● EXERCISE DATA
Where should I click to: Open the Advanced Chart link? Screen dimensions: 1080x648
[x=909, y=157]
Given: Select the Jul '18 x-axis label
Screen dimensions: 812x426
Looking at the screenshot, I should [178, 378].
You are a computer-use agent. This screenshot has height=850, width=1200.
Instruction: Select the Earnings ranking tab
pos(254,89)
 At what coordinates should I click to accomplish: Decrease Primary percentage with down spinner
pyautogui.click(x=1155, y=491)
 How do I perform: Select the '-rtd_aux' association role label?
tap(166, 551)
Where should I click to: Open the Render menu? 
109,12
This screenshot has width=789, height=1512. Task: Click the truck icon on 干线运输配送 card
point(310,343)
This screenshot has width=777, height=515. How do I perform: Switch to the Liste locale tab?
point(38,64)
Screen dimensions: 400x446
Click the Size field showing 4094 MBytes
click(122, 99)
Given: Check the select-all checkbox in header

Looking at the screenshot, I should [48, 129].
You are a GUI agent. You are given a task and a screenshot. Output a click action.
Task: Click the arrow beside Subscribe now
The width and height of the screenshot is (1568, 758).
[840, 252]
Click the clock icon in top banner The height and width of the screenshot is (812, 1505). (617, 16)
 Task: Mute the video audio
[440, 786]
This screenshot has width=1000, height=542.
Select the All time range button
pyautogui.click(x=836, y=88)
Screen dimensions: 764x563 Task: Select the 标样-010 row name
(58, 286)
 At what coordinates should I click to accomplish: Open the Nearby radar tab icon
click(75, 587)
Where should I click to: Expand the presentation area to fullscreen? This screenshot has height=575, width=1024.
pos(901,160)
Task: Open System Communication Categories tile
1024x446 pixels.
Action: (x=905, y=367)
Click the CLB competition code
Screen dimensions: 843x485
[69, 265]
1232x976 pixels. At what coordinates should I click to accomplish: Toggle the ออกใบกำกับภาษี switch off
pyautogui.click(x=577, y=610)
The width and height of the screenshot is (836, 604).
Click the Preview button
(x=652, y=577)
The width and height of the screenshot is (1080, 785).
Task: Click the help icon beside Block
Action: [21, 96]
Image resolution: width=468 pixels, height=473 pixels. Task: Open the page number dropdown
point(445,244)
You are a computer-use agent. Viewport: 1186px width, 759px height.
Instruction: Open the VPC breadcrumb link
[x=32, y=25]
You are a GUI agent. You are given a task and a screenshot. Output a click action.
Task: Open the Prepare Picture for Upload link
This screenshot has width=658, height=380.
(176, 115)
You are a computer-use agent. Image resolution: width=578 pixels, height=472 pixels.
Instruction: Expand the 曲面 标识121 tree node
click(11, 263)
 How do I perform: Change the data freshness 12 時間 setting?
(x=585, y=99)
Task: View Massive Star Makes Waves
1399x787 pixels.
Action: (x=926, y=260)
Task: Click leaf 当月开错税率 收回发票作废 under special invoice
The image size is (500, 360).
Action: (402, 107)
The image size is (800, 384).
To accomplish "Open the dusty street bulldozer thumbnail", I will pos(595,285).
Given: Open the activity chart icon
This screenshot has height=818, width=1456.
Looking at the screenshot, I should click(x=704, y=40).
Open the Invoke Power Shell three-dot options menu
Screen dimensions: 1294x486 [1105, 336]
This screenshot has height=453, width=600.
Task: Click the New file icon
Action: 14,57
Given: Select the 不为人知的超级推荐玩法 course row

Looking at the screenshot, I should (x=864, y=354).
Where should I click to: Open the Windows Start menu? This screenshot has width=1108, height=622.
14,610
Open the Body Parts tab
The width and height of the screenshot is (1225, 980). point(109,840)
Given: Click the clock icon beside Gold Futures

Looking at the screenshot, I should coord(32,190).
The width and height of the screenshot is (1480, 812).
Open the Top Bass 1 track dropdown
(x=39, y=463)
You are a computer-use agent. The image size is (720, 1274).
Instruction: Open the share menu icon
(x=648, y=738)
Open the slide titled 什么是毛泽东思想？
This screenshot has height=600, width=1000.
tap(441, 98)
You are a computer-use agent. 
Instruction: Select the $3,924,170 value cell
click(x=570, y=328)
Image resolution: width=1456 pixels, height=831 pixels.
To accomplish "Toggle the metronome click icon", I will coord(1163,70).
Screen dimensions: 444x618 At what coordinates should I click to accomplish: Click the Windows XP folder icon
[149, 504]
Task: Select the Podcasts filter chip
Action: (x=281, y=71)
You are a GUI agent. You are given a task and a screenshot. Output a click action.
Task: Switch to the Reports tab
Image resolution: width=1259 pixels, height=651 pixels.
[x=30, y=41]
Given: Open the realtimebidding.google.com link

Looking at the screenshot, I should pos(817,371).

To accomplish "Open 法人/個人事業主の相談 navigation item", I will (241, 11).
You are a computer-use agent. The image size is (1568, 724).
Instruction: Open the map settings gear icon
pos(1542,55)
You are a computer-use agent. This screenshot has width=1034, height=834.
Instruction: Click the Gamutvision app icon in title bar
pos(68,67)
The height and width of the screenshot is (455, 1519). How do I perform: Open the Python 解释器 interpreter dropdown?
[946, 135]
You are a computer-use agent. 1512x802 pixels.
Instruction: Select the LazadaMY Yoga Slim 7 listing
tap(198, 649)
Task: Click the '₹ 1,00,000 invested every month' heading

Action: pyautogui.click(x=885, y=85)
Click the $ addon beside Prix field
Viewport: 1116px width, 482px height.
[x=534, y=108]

● TASK
A complete answer lists each line of the data that holds the word "will".

● ANSWER TO THE PROBLEM
To accomplish "Open the dusty street bulldozer thumbnail", I will pos(595,285).
To accomplish "Toggle the metronome click icon", I will coord(1163,70).
To accomplish "Open 法人/個人事業主の相談 navigation item", I will (241, 11).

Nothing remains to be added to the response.